=== EXERCISE TASK 1 ===
Print the listing lines from the one containing "Given: Click the Play button in timeline" through the one containing "This screenshot has width=1456, height=819.", both included, exactly as they appear.

# aquaclear filter



## millermin (Jan 12, 2010)

any one know why the power concumption is same for aquaclear 30,50,70. but there are flow rate are diffierent?


----------



## dl88dl (Mar 8, 2010)

millermin said:


> any one know why the power concumption is same for aquaclear 30,50,70. but there are flow rate are diffierent?


They all use the same motor but use different impellers for the flow rate and only the AC110 has a bigger motor that use 14watts and all above motors use 6 watts.


----------



## millermin (Jan 12, 2010)

dl88dl said:


> They all use the same motor but use different impellers for the flow rate and only the AC110 has a bigger motor that use 14watts and all above motors use 6 watts.


diffierent impellers can offer different flow rate?


----------



## aeri (Sep 9, 2007)

yes .


----------



## millermin (Jan 12, 2010)

thank everyone.


----------



## celticman (Jul 20, 2010)

millermin said:


> diffierent impellers can offer different flow rate?


That's why the Titanic had a big propeller


----------



## Chromey (Sep 25, 2010)

celticman said:


> That's why the Titanic had a big propeller


But still manage to sail with a aquaclear motor...


----------



## Kerohime (Jan 10, 2011)

Propelled itself right into an iceberg.


----------



## bigfishy (Jun 19, 2009)

It would still be unsinkable, if it didn't turn and just hit it straight on!


----------



## Jackson (Jan 30, 2009)

bigfishy said:


> It would still be unsinkable, if it didn't turn and just hit it straight on!


Lmao 

Old news


----------



## Chromey (Sep 25, 2010)

it had a steath pro heater on that side.... Thier was never a Ice-berg


----------

=== EXERCISE TASK 2 ===
In the aquaclear filter thread, what wattage is given for the bigger motor in the AC110?

=== SUPPLIED INFORMATION ===

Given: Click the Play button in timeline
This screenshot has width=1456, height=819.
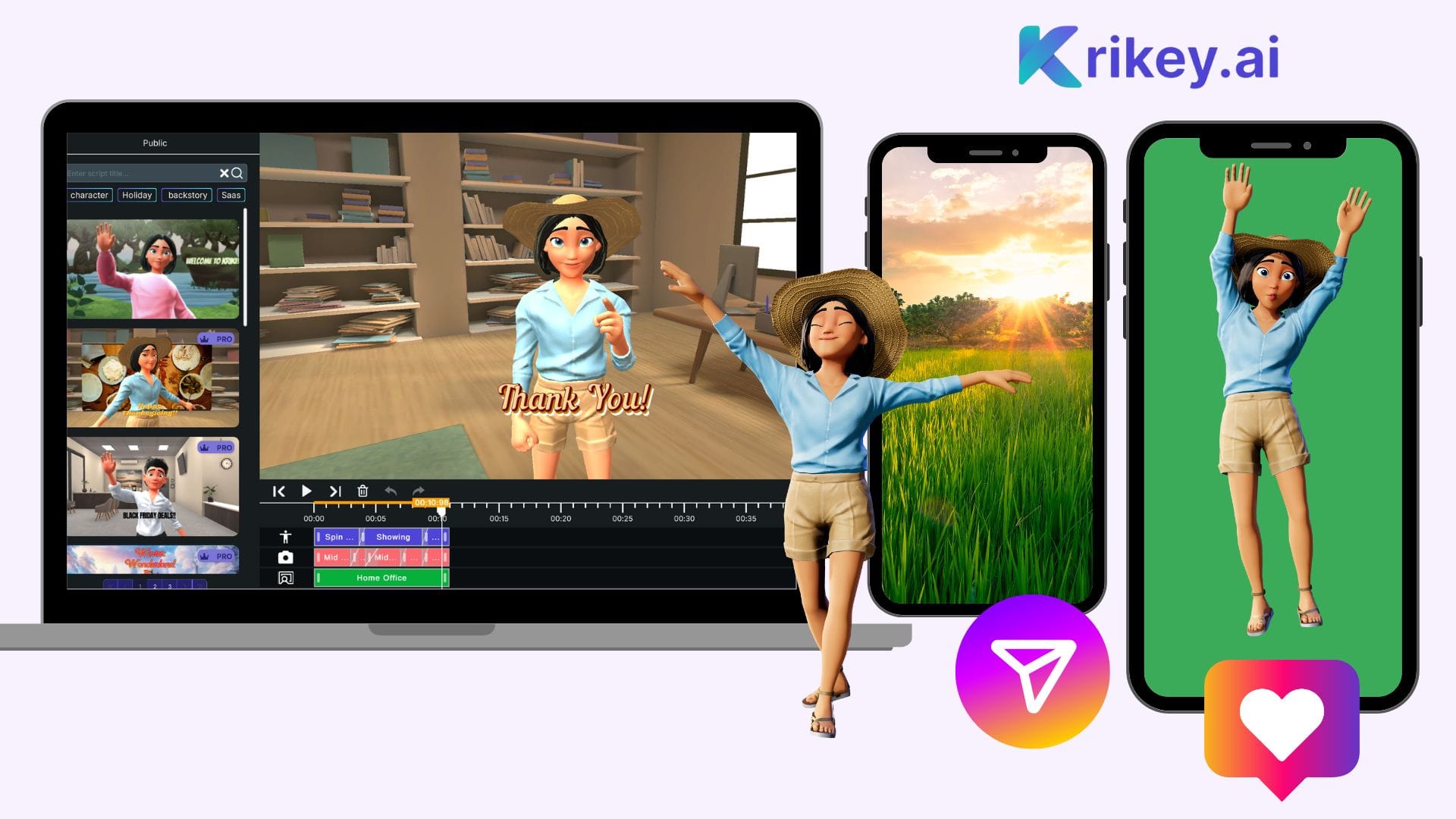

...

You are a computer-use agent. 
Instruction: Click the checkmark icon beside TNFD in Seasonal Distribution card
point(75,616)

...

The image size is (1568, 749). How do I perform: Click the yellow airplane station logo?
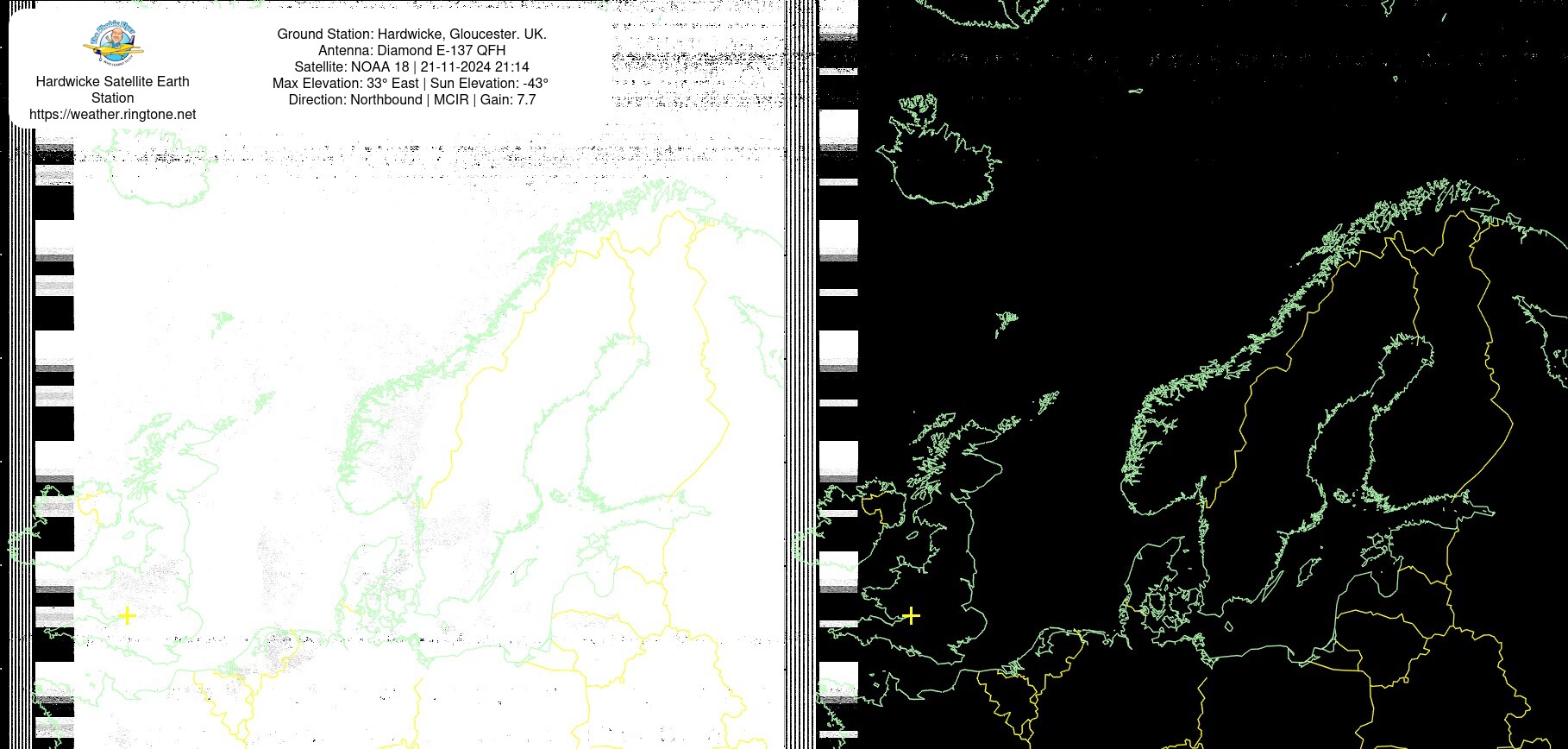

=== RESULT 1 ===
Given: Click the Play button in timeline
This screenshot has width=1456, height=819.

=== RESULT 2 ===
14 watts.